Cómo me enseñó la vida

“Caminante no hay camino, se hace camino al andar”, escribía Antonio Machado y, en ese ir haciendo camino, vamos abriendo horizontes. El gerundio es el tiempo verbal de la acción que se instala en el presente, un signo de inercia en una dirección activa, creativa y vivenciada que recarga las pilas y nos llena de energía.

La vida es un gran viaje para todos pero cada uno elige cómo quiere hacerlo, con más o menos conciencia de la elección. Me chocan algunas respuestas de personas a las que acompaño cuando les pongo delante la realidad de que están eligiendo la situación que viven y que, en muchas ocasiones, es de la que se quejan y la que les proporciona sufrimiento. ¡Yo no elijo, me viene así! Esta afirmación tiene una parte de realidad, muchas circunstancias vienen y sobre eso no podemos hacer nada. Sin embargo, cómo queremos vivir lo que “viene” sí podemos elegirlo, y es esa decisión la que marca la diferencia entre hundirnos o salir fortalecidos.

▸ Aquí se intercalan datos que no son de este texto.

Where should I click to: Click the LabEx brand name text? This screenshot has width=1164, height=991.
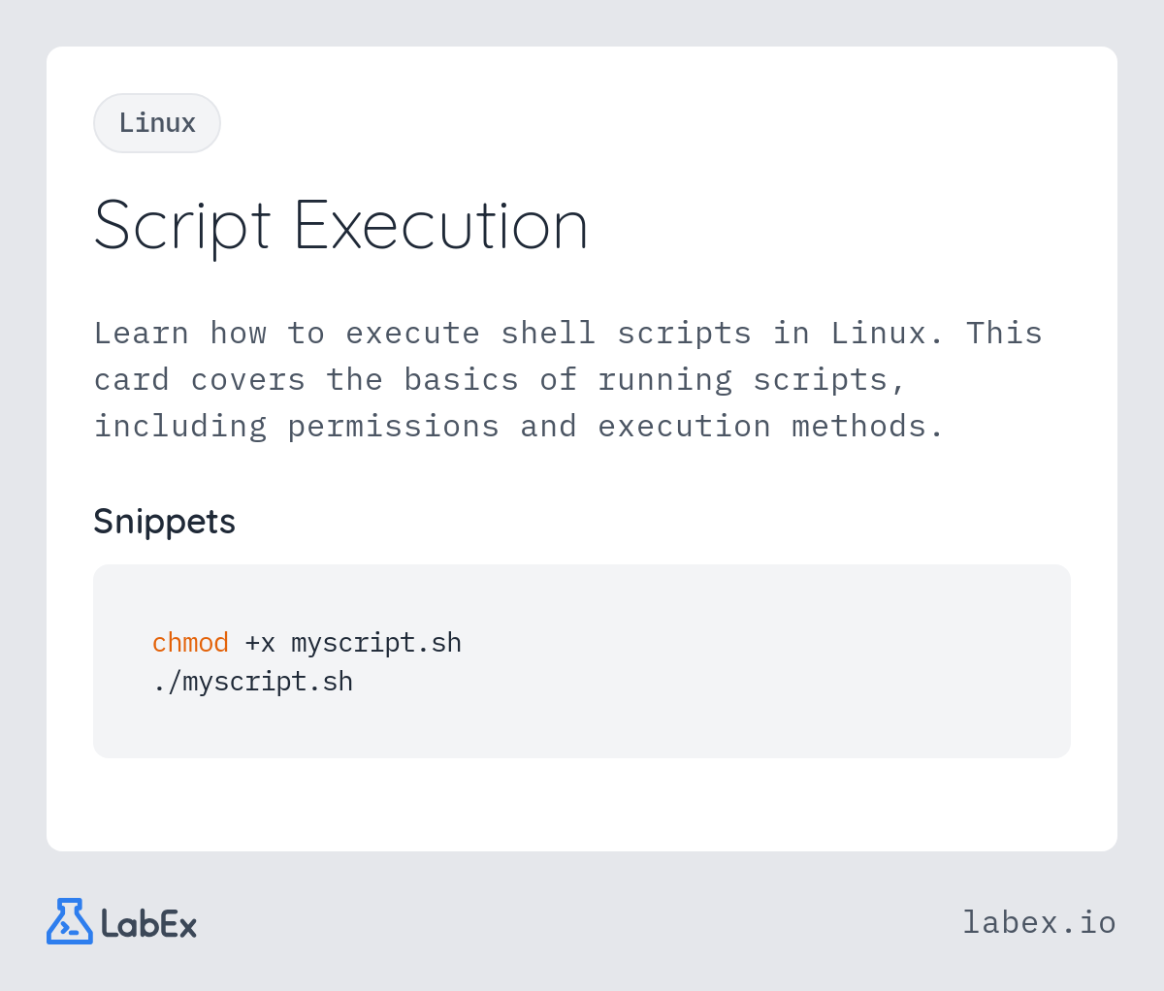pos(148,923)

Muchos de nosotros vivimos dormidos, y ese ir viviendo adormilados se convierte en ir pasando por la vida haciendo como si viviéramos. En muchos casos, el despertar viene de la mano de acontecimientos que rompen nuestros esquemas y nos sacan de la zona de confort, en la que nos sentimos seguros porque creemos que tenemos todo controlado. En estas situaciones que impactan en nuestra vida, nos descolocamos.

En esos momentos no nos damos cuenta porque el remolino de pensamientos nublan nuestra visión y el desconcierto, el dolor, colapsan nuestros sentidos. Sin embargo, es precisamente en estas crisis cuando nos preparamos para ir más allá y abrimos todo un mundo de posibilidades de explorar nuevos horizontes.

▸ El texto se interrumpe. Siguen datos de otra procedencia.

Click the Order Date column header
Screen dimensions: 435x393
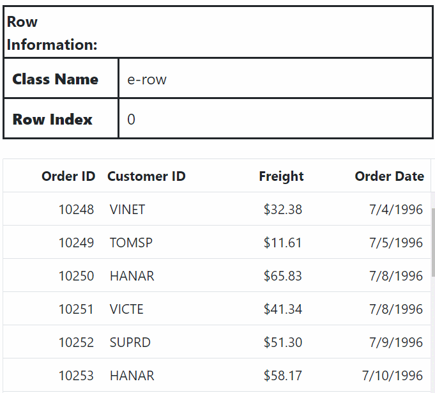pyautogui.click(x=389, y=176)
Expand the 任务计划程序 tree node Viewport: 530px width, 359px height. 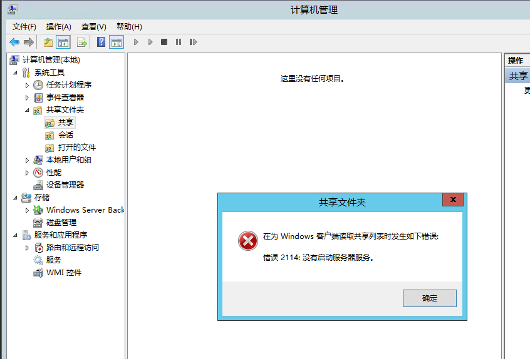coord(27,85)
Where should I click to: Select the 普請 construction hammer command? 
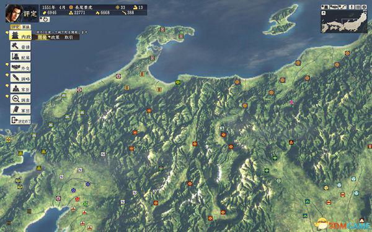(x=20, y=46)

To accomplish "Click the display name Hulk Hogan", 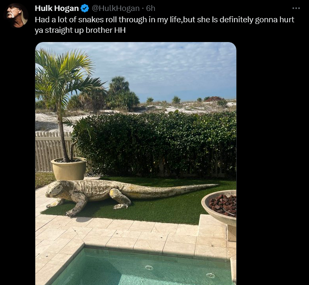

En la crisis tenemos que aprender a desaprender. Desaprender lo conocido, esos patrones que hemos incorporado en nuestra vida sin ser conscientes y que nos llevan a transitarla sin conciencia de que repetimos esquemas que son de papá, mamá y de las figuras afectivamente importantes para nosotros, pero que no son nuestros.

Incorporar aprendizajes, más funcionales y realistas, nos ayudará a conseguir más calidad en nuestra vida.

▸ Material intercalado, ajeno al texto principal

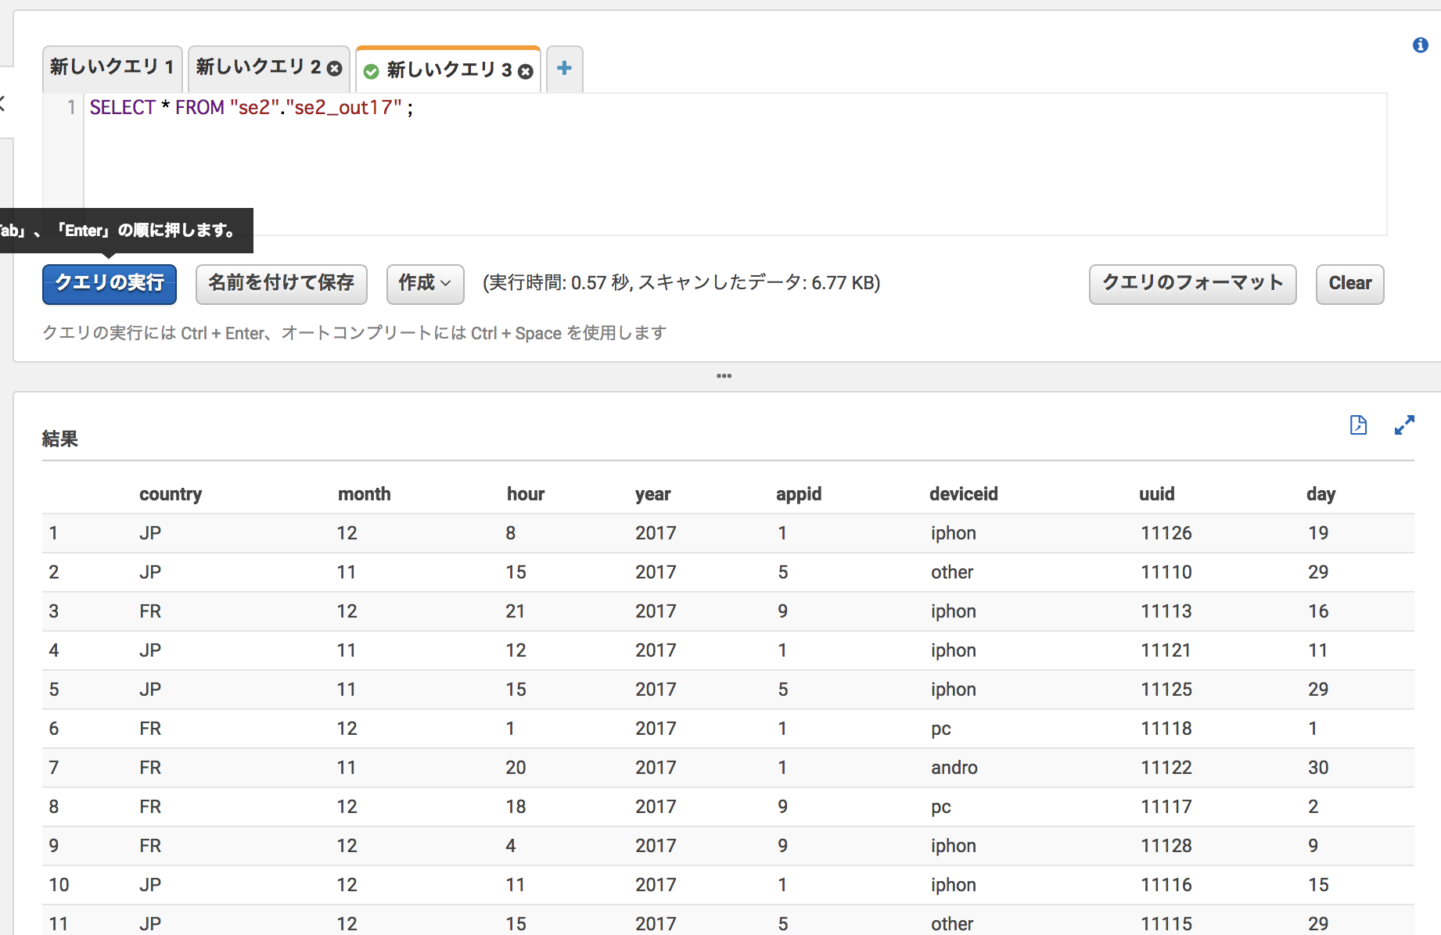Screen dimensions: 1441x935
Task: Close the 新しいクエリ 2 tab
Action: [335, 69]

Tenemos que aprender que el fracaso o el éxito son conceptos subjetivos que nos alejan de la realidad. Aprender a desarrollar la asertividad, que es la capacidad para autoafirmar los propios derechos, sin dejarse manipular y sin manipular a los demás. Implica desarrollar habilidades para discutir sin hacer batalla de las diferencias, realizar peticiones o decir no a las demandas que consideremos inadecuadas.

Aprender a llorar. Aprender a conectar con nuestro interior sensible. Dedicamos muchas energías a aprender y aprendemos la mayoría de las veces lo que viene impuesto por el sistema, sin embargo no es tan común que se promulgue el aprendizaje de nuestra vida interior. A poco que nos aventuramos dentro de nosotros, nos damos cuenta de que a la vez que estamos separados de todo, también estamos unidos a todo. Si nos paramos a repasar alguna experiencia fuerte que hemos vivido, nos damos cuenta que, al bajar nuestras resistencias con el dolor, hemos conectado con nuestra interioridad más fácilmente y, es entonces, cuando nos damos cuenta de la grandeza y la levedad de la existencia.

El camino se hace andando, superando, descubriendo en cada recodo nuevas posibilidades de ser, vivir y enfrentar las circunstancias que nos vienen.